The plot is simplicity itself. Amoroso is in love with Mollidusta, Mollidusta with Blusterbus, and the Queen with Roastando. "The King sees Roastando and the Queen salute: he discharges Roastando. The Queen sees the King and Mollidusta together: she stabs Mollidusta. The King stabs the Queen, Roastando stabs the King, the King stabs Roastando." In the end, all come to life again. In the course of the play the King thus declares his passion to Mollidusta:—

When gooseberries grow on the stem of a daisy,
And plum-puddings roll on the tide to the shore,
And julep is made from the curls of a jazey,
Oh, then, Mollidusta, I'll love thee no more.
When steamboats no more on the Thames shall be going,
And a cast-iron bridge reach Vauxhall from the Nore,
And the Grand Junction waterworks cease to be flowing,
Oh, then, Mollidusta, I'll love thee no more.
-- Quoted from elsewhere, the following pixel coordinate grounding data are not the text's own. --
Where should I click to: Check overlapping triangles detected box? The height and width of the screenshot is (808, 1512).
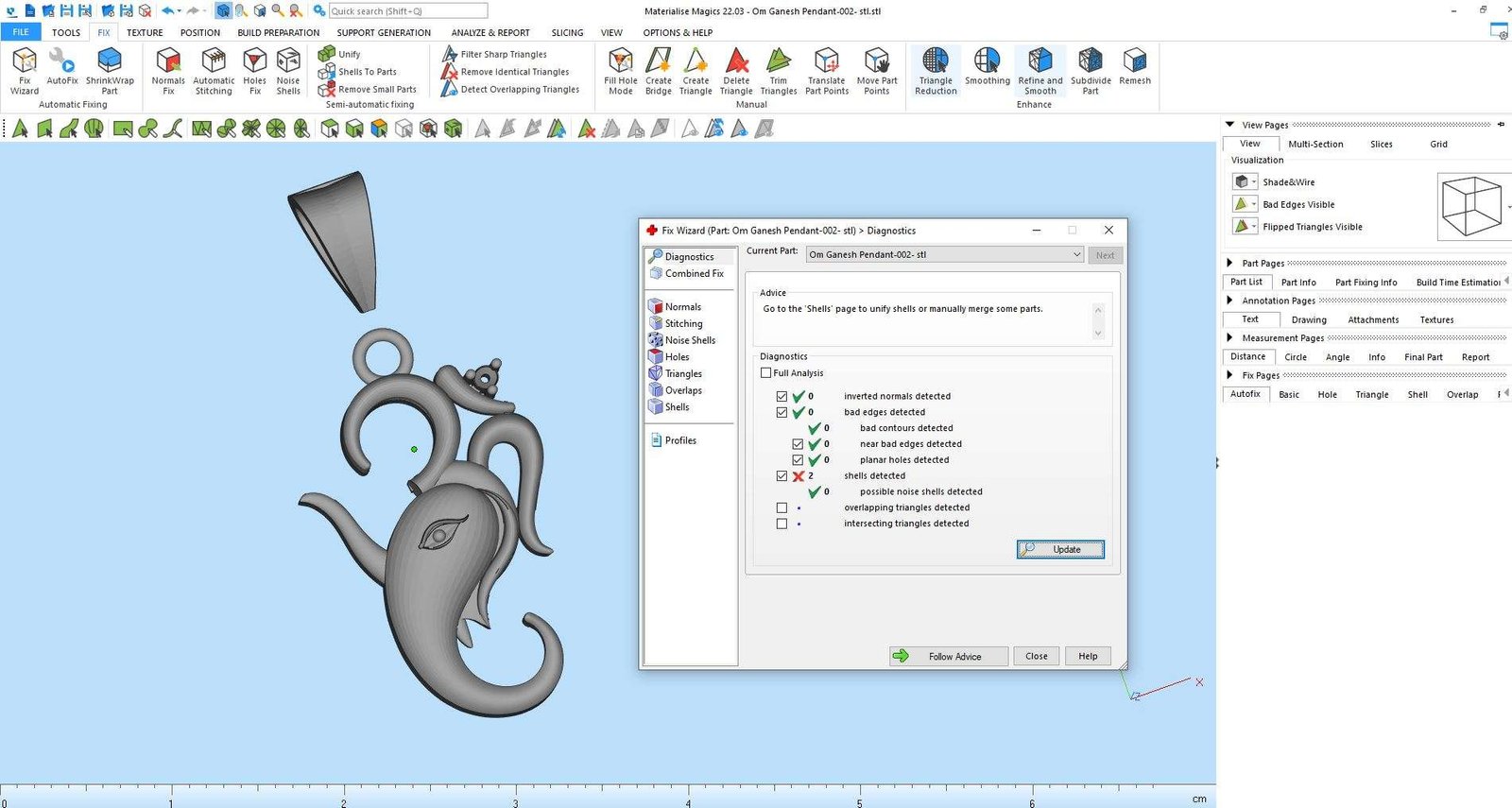782,508
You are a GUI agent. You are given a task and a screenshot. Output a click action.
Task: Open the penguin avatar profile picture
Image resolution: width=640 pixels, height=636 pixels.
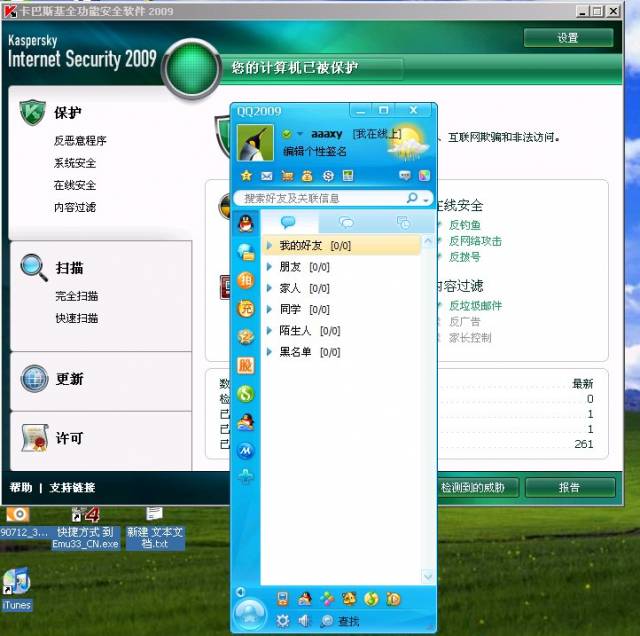256,143
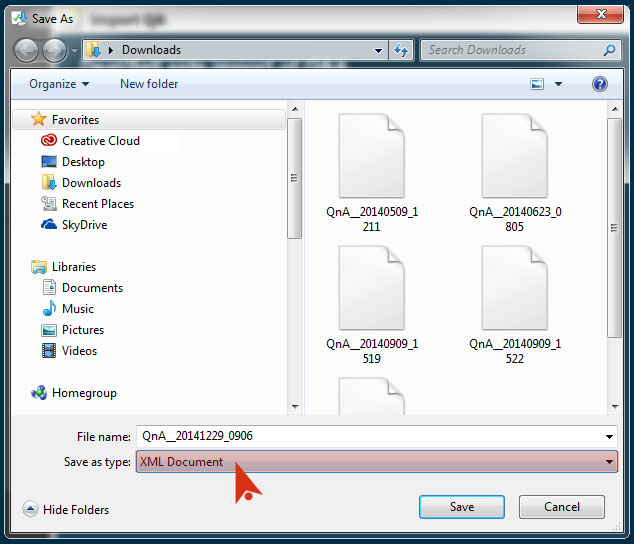This screenshot has height=544, width=634.
Task: Open the Organize menu
Action: tap(59, 84)
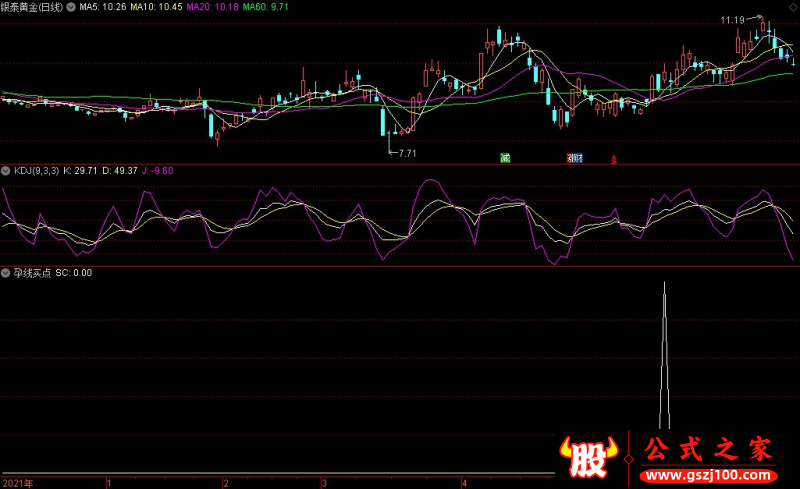Screen dimensions: 800x489
Task: Expand the KDJ(9,3,3) indicator name
Action: [x=36, y=171]
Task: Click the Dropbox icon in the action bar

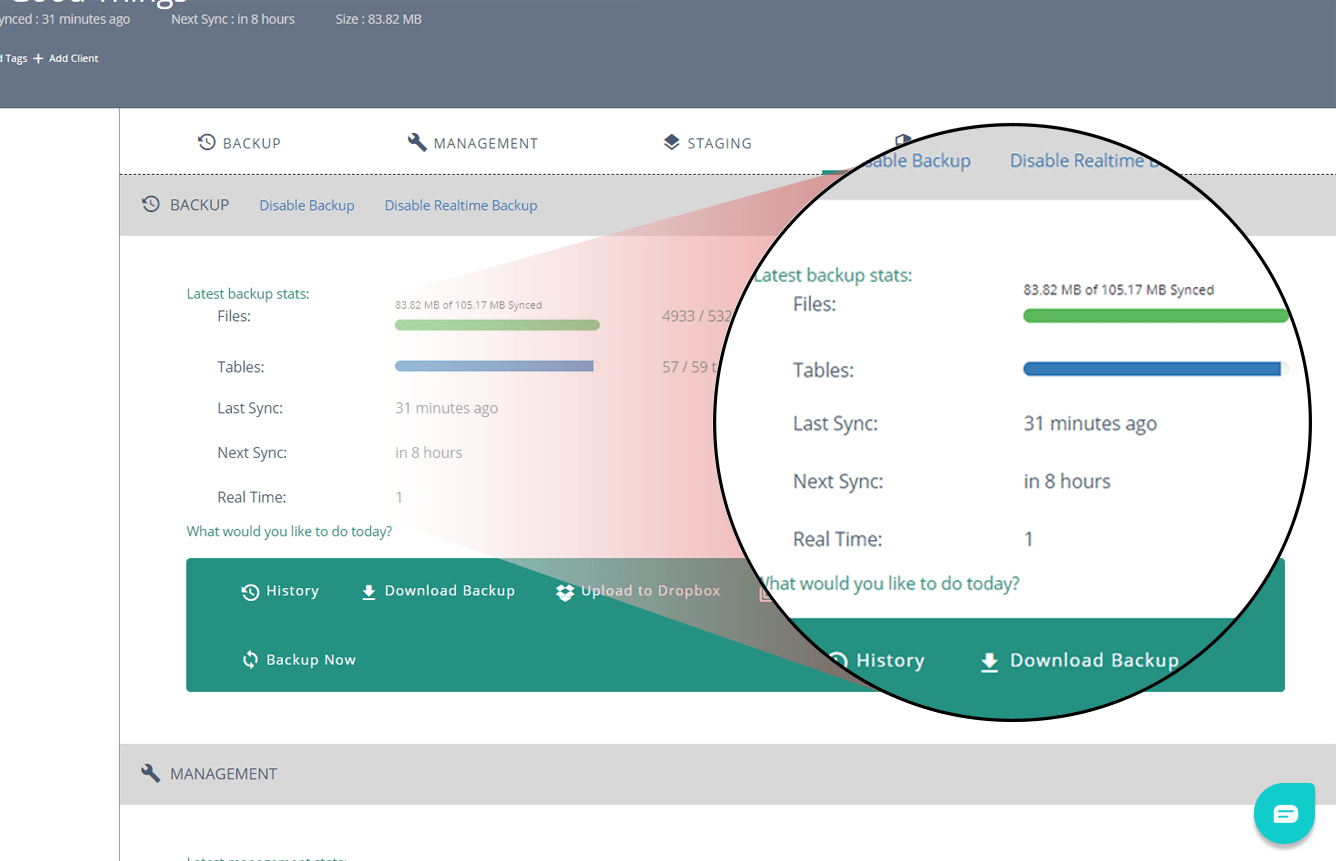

Amoroso also sings the following pseudo-sentimental ditty:—

Love's like a mutton-chop,
Soon it grows cold,
All its attractions hop
Ere it grows old.
Love's like the colic sure,
Both painful to endure,
Brandy's for both a cure.
So I've been told!
When for some fair the swain
Burns with desire,
In Hymen's fatal chain
Eager to try her,
He weds soon as he can,
And jumps (unhappy man!)
Out of the frying-pan
Into the fire.

Not to be outdone by the other lovers, the Queen and Roastando warble a duet, in which they confess their feelings for each other:—

She. This morning I to Covent Garden went,
To purchase cabbages was my intent,
But, my thoughts dwelling on Roastando's looks,
Instead of cabbages I asked for cooks!
He. Last night, neglecting fricassÉs for stews,
On Coquetinda's charms I paused to muse,
And, 'stead of charcoal, did my man desire
To put some Coquetinda on the fire.

Three months after "Amoroso" had been seen at Drury Lane, there was produced at the English Opera House a "serio-comic-bombastic-operatic interlude," written by George Daniel, and called "Doctor Bolus"—yet another burlesque of the old-fashioned drama, owing quite as much to "Bombastes Furioso" as did "Amoroso." In this piece the King, Artipadiades (Harley), is in love with Poggylina, a maid of honour, while the Queen, Katalinda (Miss Kelly), is enamoured of General Scaramoucho (Chatterley). The General revolts, and is defeated by the King. His amour is discovered, and, while the Queen is poisoned with one of Bolus's "infallible" pills, the General is stabbed by Artipadiades. The Queen, however, revives, and is thereupon stabbed by the King, who also stabs himself. But, in the end, as in "Amoroso," all the dead people are resuscitated. There are some gleams of humour in the dialogue, but not many. Bolus was played by John Wilkinson.